Oggi, a fronte di una produzione mondiale di circa 100 milioni di tonnellate annue di materie plastiche, solo l'8% di queste viene incenerito per recuperare energia, ed il 7 % riciclato. L'80% viene invece gettato nelle discariche. Per farsi un'idea della quantità, si pensi che da una tonnellata di PET si ottengono 20.000 bottiglie da due litri per uso alimentare.
Nel caso del riciclaggio, la cosa migliore è trattare separatamente le diverse materie plastiche, in modo da ottenere prodotti di materiale omogeneo (un solo polimero), con buone caratteristiche. Ad esempio, nel riciclaggio delle bottiglie alimentari (generalmente in PET) è importante separare il tappo, solitamente realizzato in una plastica diversa. Le plastiche eterogenee, ottenute miscelando polimeri diversi, possono comunque essere utilizzate per produrre oggetti d'arredo come sedie e tavoli da giardino.
La materia plastica in cui un articolo di consumo è stato realizzato può essere individuata dal simbolo (triangolo numerato) o dalla sigla stampigliati sopra l'oggetto.


PET (Polietilene tereftalato): Bottiglie di plastica per bevande

HDPE (Polietilene ad alta densità): contenitori per liquidi, uso alimentare e non

PVC (Polivinil cloruro): tubi di scarico dell'acqua

LDPE (Polietilene a bassa densità): sacchetti di plastica

PP (Polipropilene): stoviglie

PS (Polistirene): bicchieri e stoviglie di plastica, coppette dello yogurt

ALTRO: tutti i materiali plastici che non appartengono alle sei categorie precedenti.


Non sempre il riciclo rappresenta una opzione sensata; molti contenitori per cibi ad esempio andrebbero puliti accuratamente prima di essere processati, ed i costi di questa operazione la rendono impraticabile.
Una soluzione alternativa al riciclaggio e all'incenerimento consiste nel produrre materiali plastici in grado di degradarsi nell'ambiente.
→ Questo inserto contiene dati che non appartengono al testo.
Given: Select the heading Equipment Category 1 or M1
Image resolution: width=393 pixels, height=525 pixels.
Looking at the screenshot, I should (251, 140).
Possono essere materiali fotodegradabili (che vengano rapidamente demoliti dalla radiazione solare) o, ancor meglio, biodegradabili, in grado di essere digeriti dai batteri presenti nel suolo. Un esempio di tali plastiche sono i polilattidi (PLA), polimeri dell'acido lattico. L'acido lattico è facilmente ottenibile dall'amido per fermentazione; un imballaggio in PLA può essere quindi prodotto a partire da materie prime rinnovabili (amido di mais), e venire riassorbito nell'ecosistema una volta venuta meno la sua funzione, chiudendo il cerchio. Al momento, simili materiali biodegradabili costano da 2 a 10 volte più delle plastiche convenzionali, anche se ci sarebbe da obiettare che il costo di un sacchetto di polietilene non tiene conto del prezzo ambientale e di smaltimento che verrà pagato più tardi. Riguardo ai prodotti biodegradabili bisogna aggiungere che la loro digestione non può avvenire nelle condizioni di una moderna discarica, dove i rifiuti, compressi e stratificati, si trovano in assenza di ossigeno e di umidità. In questo ambiente i batteri aerobi necessari alla degradazione non hanno alcuna possibilità di crescere.
Alcune plastiche cosiddette biodegradabili sono in realtà materiali misti, ottenuti mescolando un polimero sintetico (ad es. polietilene) con quantità variabili (5-20%) di amido di mais; l'idea è che la digestione dell'amido ad opera dei batteri del suolo finisca per dissolvere il materiale in una polvere fine di plastica. Oltre al fatto che questo non comporta l'eliminazione del materiale dall'ambiente, ma solo la sua dispersione, bisogna considerare come per quanto detto sopra ciò non possa avvenire in una comune discarica.